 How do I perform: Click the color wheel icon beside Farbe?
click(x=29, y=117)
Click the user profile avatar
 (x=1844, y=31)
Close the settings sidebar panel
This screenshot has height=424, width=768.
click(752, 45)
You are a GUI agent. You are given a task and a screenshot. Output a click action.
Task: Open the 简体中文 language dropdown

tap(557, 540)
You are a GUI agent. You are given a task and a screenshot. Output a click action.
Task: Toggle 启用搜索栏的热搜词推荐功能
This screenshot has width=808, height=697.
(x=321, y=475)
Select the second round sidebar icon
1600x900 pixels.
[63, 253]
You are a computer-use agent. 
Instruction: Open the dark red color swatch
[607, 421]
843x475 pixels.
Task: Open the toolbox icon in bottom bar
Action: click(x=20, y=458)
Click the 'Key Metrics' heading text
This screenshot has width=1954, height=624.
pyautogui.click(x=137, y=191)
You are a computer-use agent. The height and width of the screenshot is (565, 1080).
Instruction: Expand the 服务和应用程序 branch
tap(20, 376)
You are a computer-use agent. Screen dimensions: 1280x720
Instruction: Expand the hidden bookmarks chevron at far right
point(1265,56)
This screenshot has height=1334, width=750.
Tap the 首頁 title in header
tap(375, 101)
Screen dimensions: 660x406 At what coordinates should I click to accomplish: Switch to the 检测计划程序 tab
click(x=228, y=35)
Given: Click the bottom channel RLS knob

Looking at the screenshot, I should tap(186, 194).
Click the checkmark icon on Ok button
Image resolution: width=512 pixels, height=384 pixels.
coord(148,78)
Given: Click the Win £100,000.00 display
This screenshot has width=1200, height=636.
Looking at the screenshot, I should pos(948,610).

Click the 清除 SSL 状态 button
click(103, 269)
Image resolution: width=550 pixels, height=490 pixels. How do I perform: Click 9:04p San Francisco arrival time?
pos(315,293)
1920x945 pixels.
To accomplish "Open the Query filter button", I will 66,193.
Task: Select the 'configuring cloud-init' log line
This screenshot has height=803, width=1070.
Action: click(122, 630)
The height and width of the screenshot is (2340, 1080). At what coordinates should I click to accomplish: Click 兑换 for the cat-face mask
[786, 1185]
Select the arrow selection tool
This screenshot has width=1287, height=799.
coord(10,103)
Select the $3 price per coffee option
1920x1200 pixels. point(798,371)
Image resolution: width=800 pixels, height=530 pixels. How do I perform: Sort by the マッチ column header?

==*==

WHAT YOU ARE ASKED TO DO: Look over the entries above. Copy every line that contains the word "computer".

COMPLETED TASK:
You are a computer-use agent. 
You are a computer-use agent. The height and width of the screenshot is (565, 1080).
You are a computer-use agent. Screen dimensions: 1280x720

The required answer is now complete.